Want Your FriendFeed On Your Blog? Try SimplePie

March 30th, 2008

Loic Le Meur muses about data portability, and how it would be nice to get all that FriendFeed back on his blog. I thought exactly the same thing when I signed up for FriendFeed.

The best solution I found is SimplePie, a service that pulls in RSS feeds. Mike of Flammable Animals introduced me to it, and it’s driving the FriendFeed section in my side bar. Also check out what Mike has done on his own site with his FriendFeed feed.

FriendFeed SimplePie

Using a template file, I can control what elements of the feed to display or not. For my sidebar, I just display the “item title” and “item content” where the good stuff like links are. That also removed the service icons which I didn’t care for. Also note that comments left by others on FriendFeed are pulled in as well.

And no, SimplePie a service you have to sign up for. SimplePie has plugins for several platforms. - I’m using the WordPress specific one.

All in all, FriendFeed is ultimately an RSS feed. And because of that, it does return information back to somewhere you’d rather have people access it.

Now about the “centralized me” - My “centralized me” is this blog. FriendFeed can’t take on that role, as it only posts links to blog posts as opposed to pulling in all the content from them. In that sense, it’s even less of a “centralized me” than Google Reader.

But concern over whether people ultimately want full control over their data is a big one, and it’s unanswered as of yet. The question overlaps with the future of web applications. GMail makes it possible to have all your emails on a Google server - if you’re comfortable with that idea. Outside of our tech bubble, many mainstream people are not, and prefer to download all their emails to their local machine. There are pros and cons to both approaches (such as losing all your emails when you fail to backup your home computer), but one potential future points toward housing more and more of our crap online.

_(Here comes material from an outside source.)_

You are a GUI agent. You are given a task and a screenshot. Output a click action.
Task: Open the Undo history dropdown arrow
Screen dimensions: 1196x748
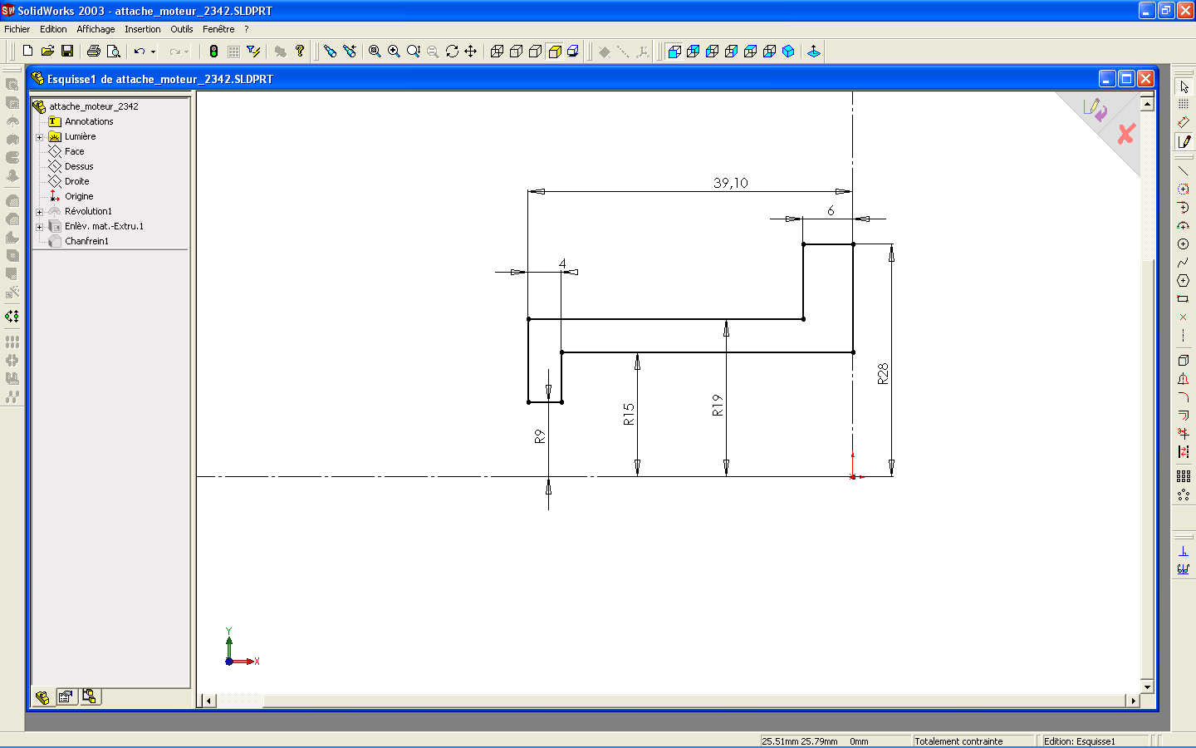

I’m not totally on board with this “all online” future. While I value the convenience, I also have privacy concerns. There is a long list of services I would never put into a FriendFeed - say my purchases at Amazon, websites I visit, my bank account, or even Flickr photographs.

Anyhow, so far I feel FriendFeed supports my desire for data portability in regards to the trivial information on various social sites. Perhaps a future feature would be a “backup” button where you could download your feed from a time period, say, the last month, formatted in an XML file for backup purposes.

But I digress - if you want to get your FriendFeed on your “centralized me” - check out SimplePie.